Unread postby rockdoc123 » Wed 12 Dec 2018, 21:04:32

Tanada

Good post. To add my own perspective of having been close to the "sand face" with regards to the decisions made to go forward with both heavy oil and unconventionals later I agree none of this was driven by a notion of EROEI.
The ramp-up in heavy oil in Canada was, as you say, driven by the opportunity proposal of greater oil demand. The mineable oil sands back in the late seventies had been pretty much unexploited mainly because we just didn't have the technology to make it work efficiently and the price of oil was just too low. Over the next couple of decades, those costs to mine and process oil sands dropped and the technology for the easy to get at non-mineable heavy oil also improved. A lot of money was spent on pilot projects that didn't work (example: Wabascaw fire flood) but through government support and continued effort on the part of a few oil companies the technology gradually improved to the point where when oil prices rose quickly due to global demand production of heavy oil was there to be had. The oil companies were looking to make profit out of the heavy oil (both mineable and thermal) that they had held for years and a technology/price point came into play, not EROEI.
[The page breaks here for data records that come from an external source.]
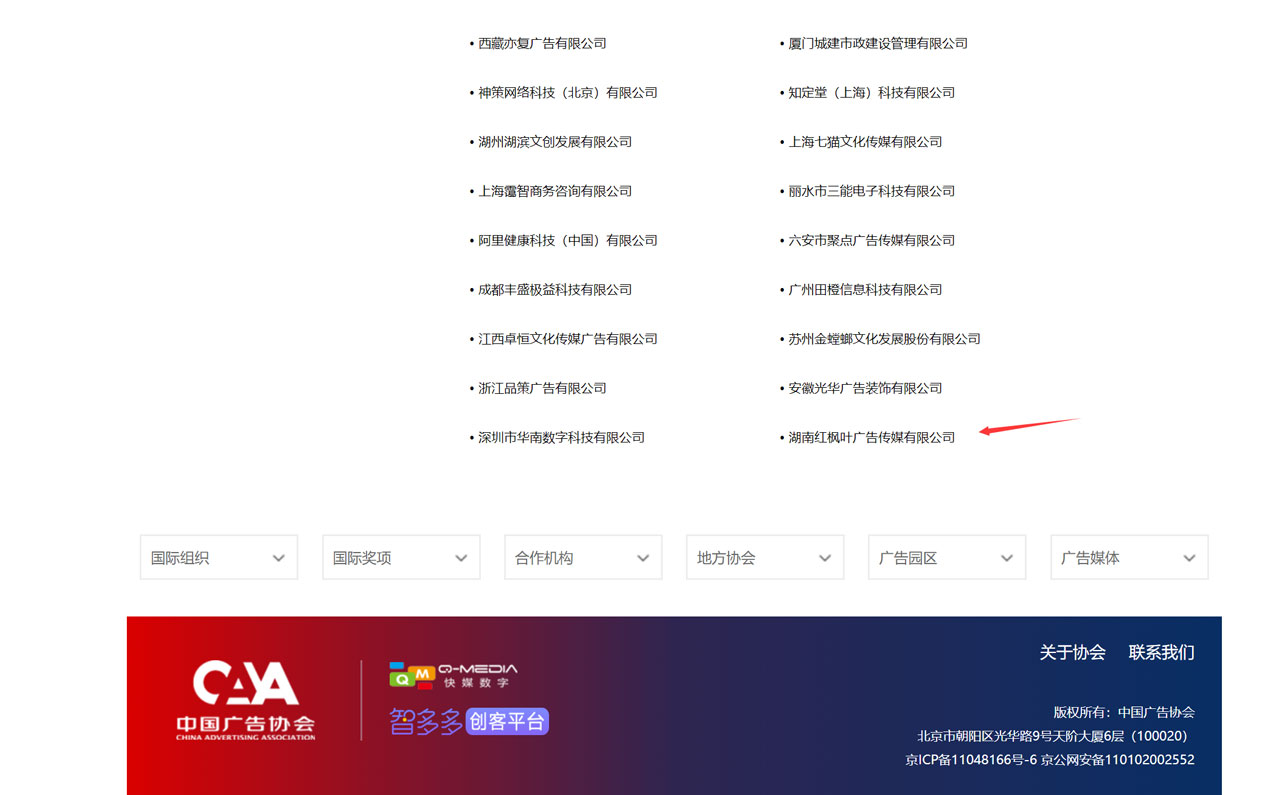The image size is (1280, 795).
Task: Open 上海七猫文化传媒有限公司 entry
Action: click(865, 142)
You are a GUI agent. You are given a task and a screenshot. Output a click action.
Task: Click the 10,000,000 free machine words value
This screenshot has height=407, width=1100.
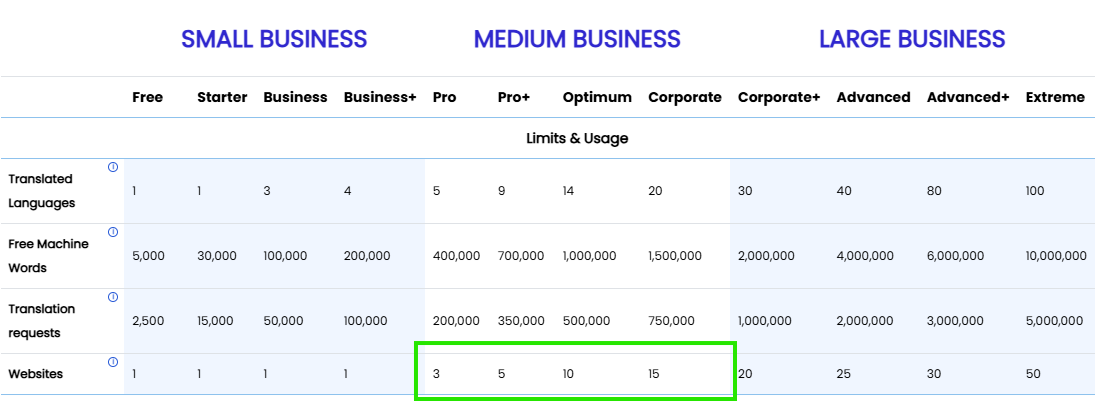[x=1056, y=256]
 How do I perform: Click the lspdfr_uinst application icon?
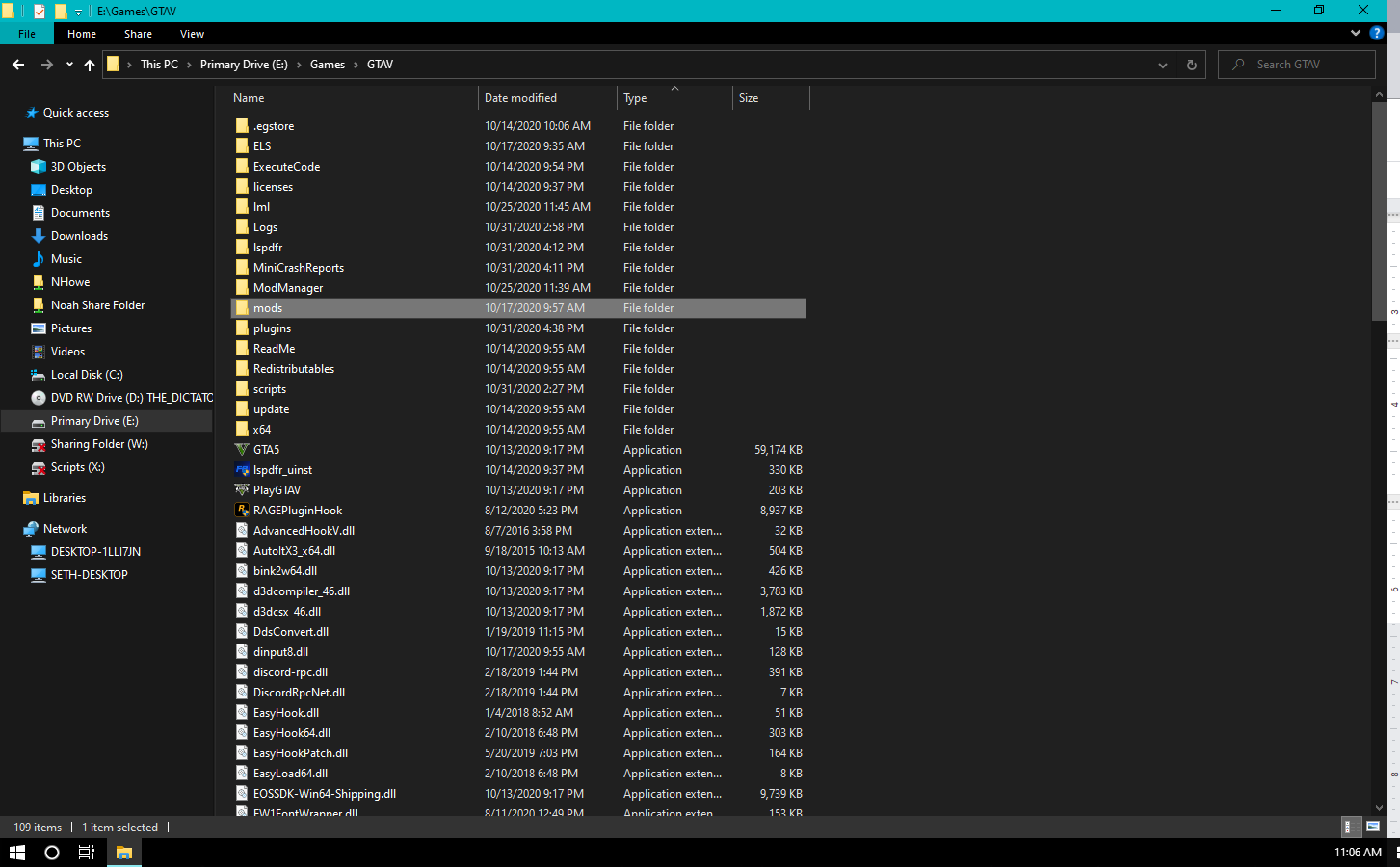tap(243, 470)

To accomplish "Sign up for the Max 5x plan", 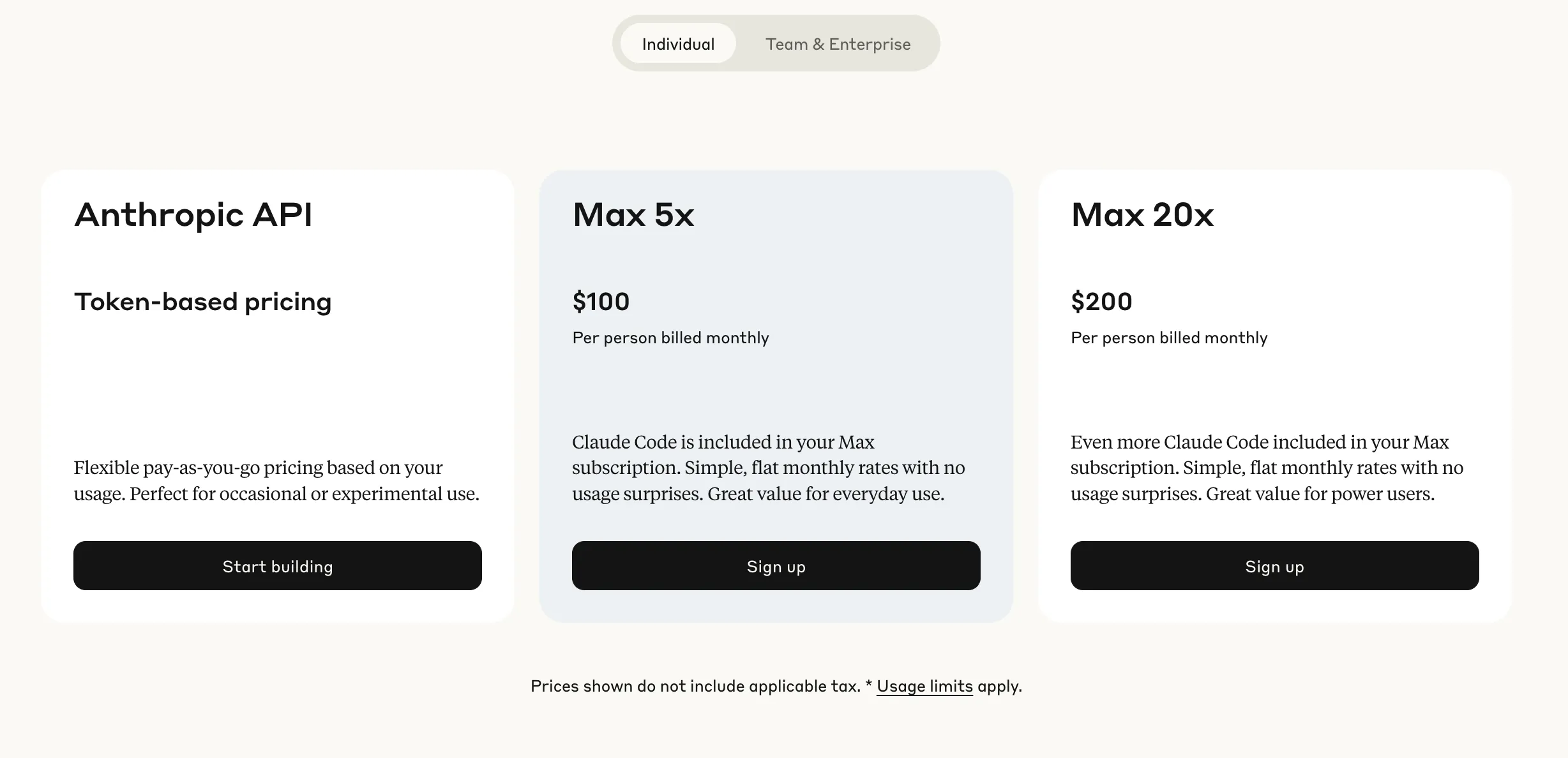I will click(776, 565).
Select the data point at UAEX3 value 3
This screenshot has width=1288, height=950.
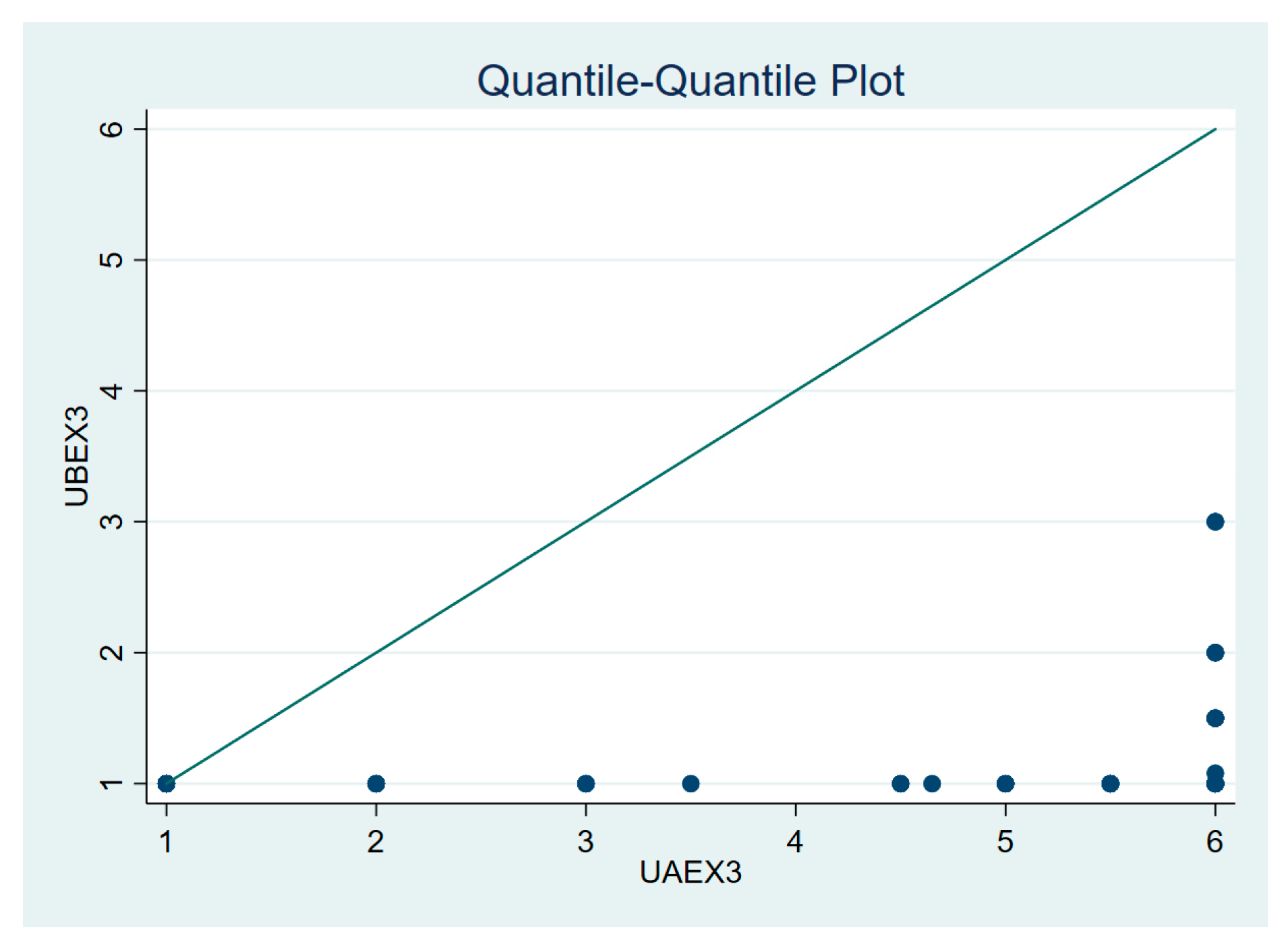(x=585, y=783)
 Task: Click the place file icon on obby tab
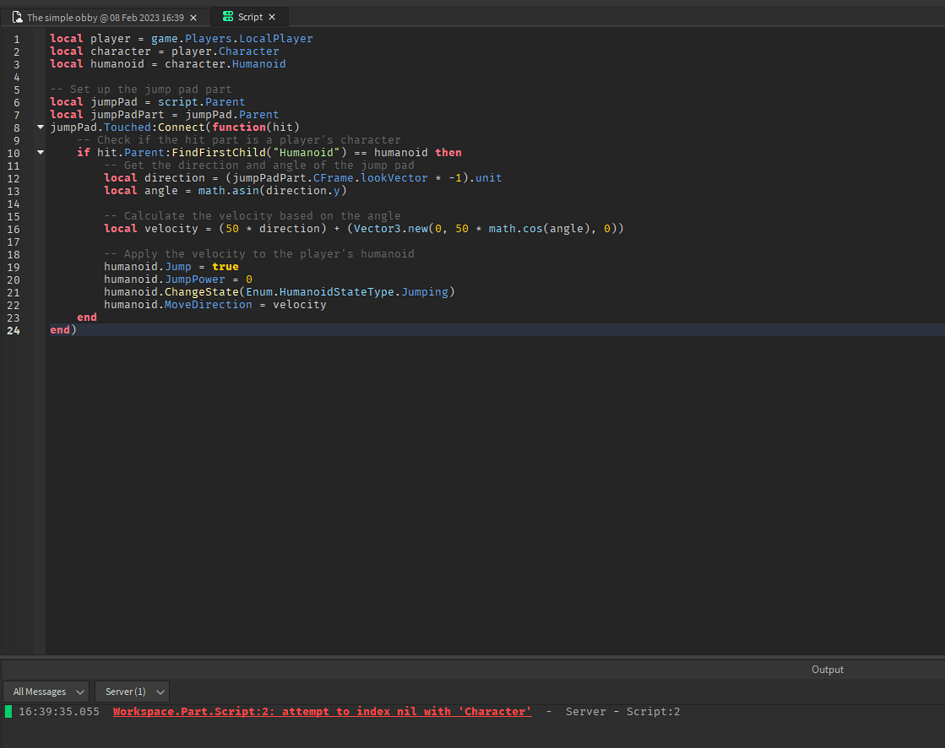pyautogui.click(x=17, y=17)
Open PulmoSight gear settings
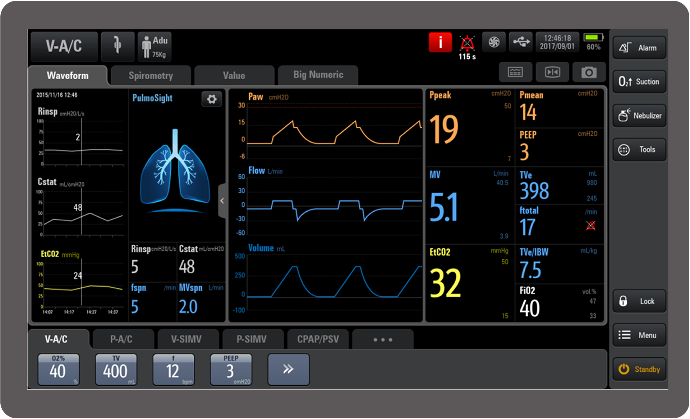This screenshot has height=419, width=690. 210,99
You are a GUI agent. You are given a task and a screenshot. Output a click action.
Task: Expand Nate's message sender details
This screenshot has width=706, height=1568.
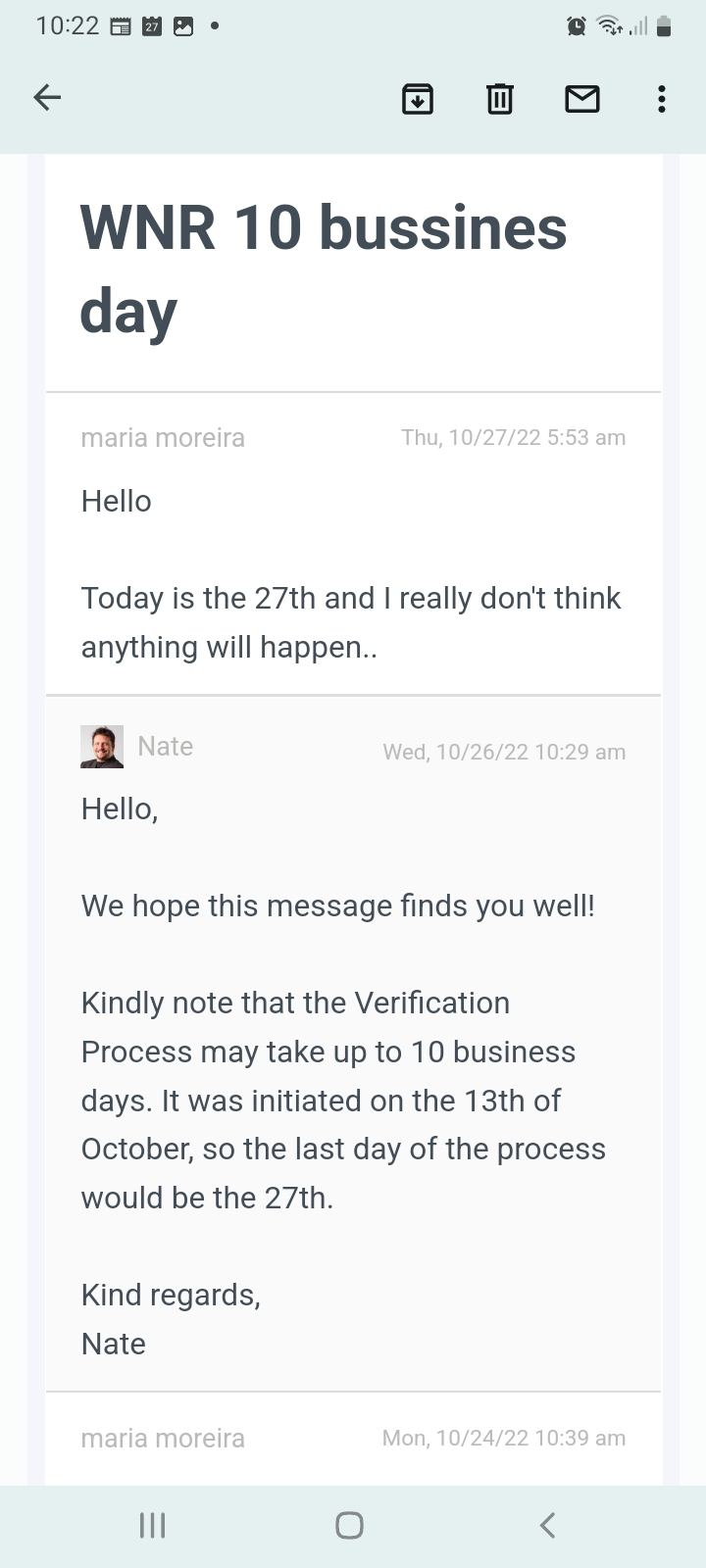click(165, 747)
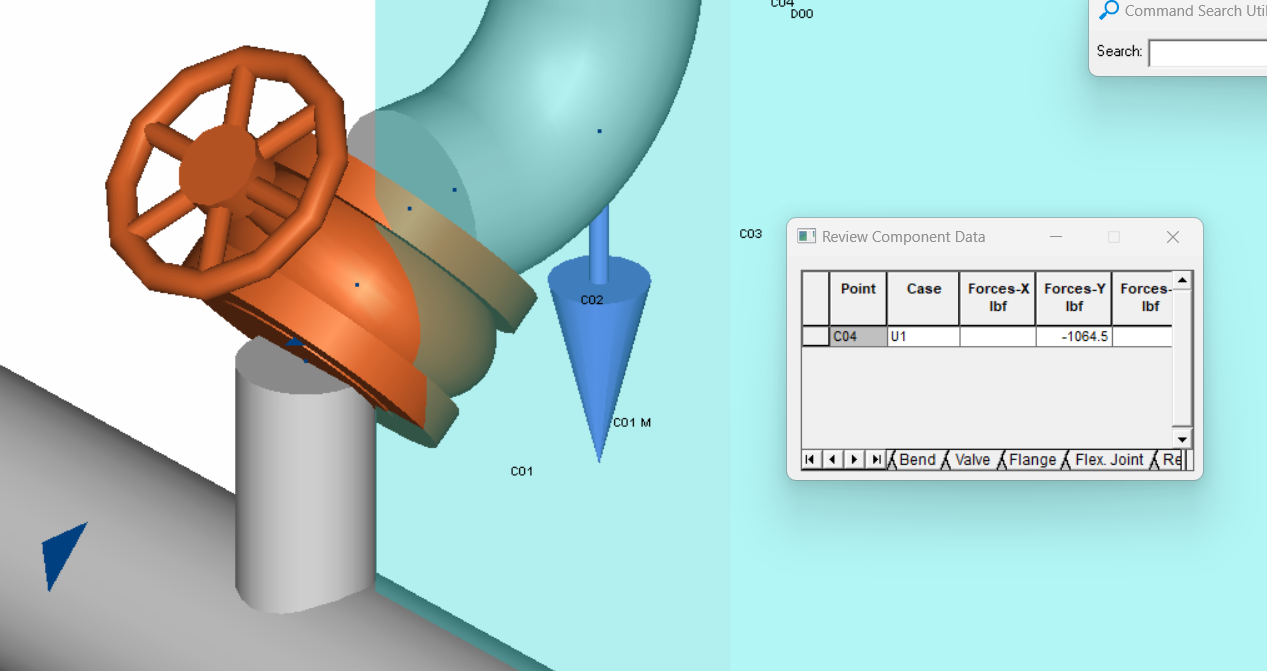Switch to the Flex. Joint tab
Image resolution: width=1267 pixels, height=671 pixels.
[1109, 460]
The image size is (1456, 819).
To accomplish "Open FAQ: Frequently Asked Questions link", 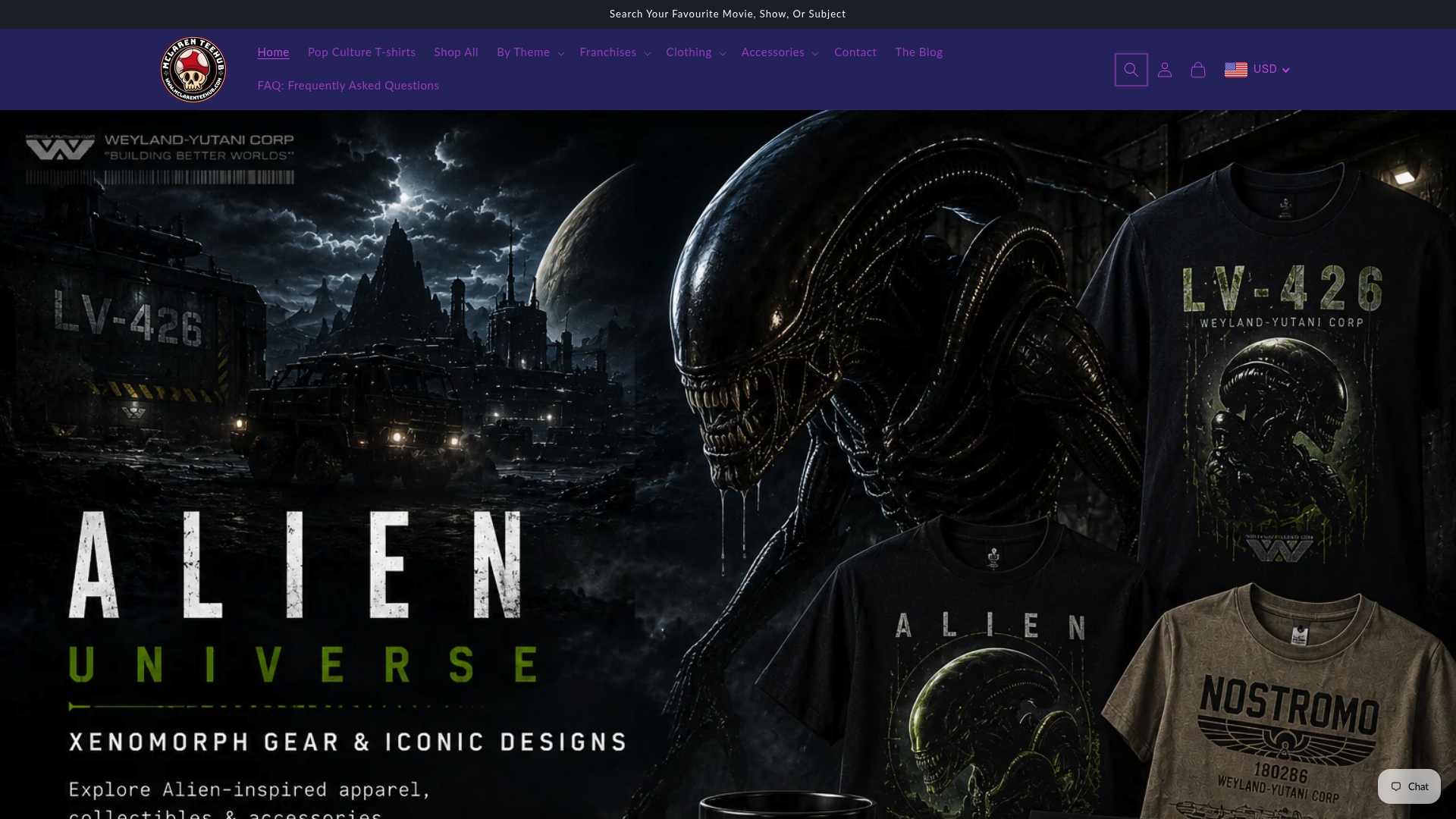I will pos(348,86).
And with respect to the unconventionals, I was there in several executive meetings where entry into the shale fracking space for natural gas was argued. It was all about guaranty of predictable production of natural gas beyond declines. With conventional reservoired gas it comes on strong and then declines rapidly without a long low declining phase which is contrary to the situation with unconventional reservoired gas. The hunt for oily unconventional reservoirs only came about as natural gas prices dropped and global oil prices rose so it suddenly made more sense to go after the more liquid-rich zones in the basin-centered plays. These decisions were not driven by a need to fill refineries but rather by oil and gas companies seeing a means to make their business more predictable given exploration in conventionals is anything but predictable.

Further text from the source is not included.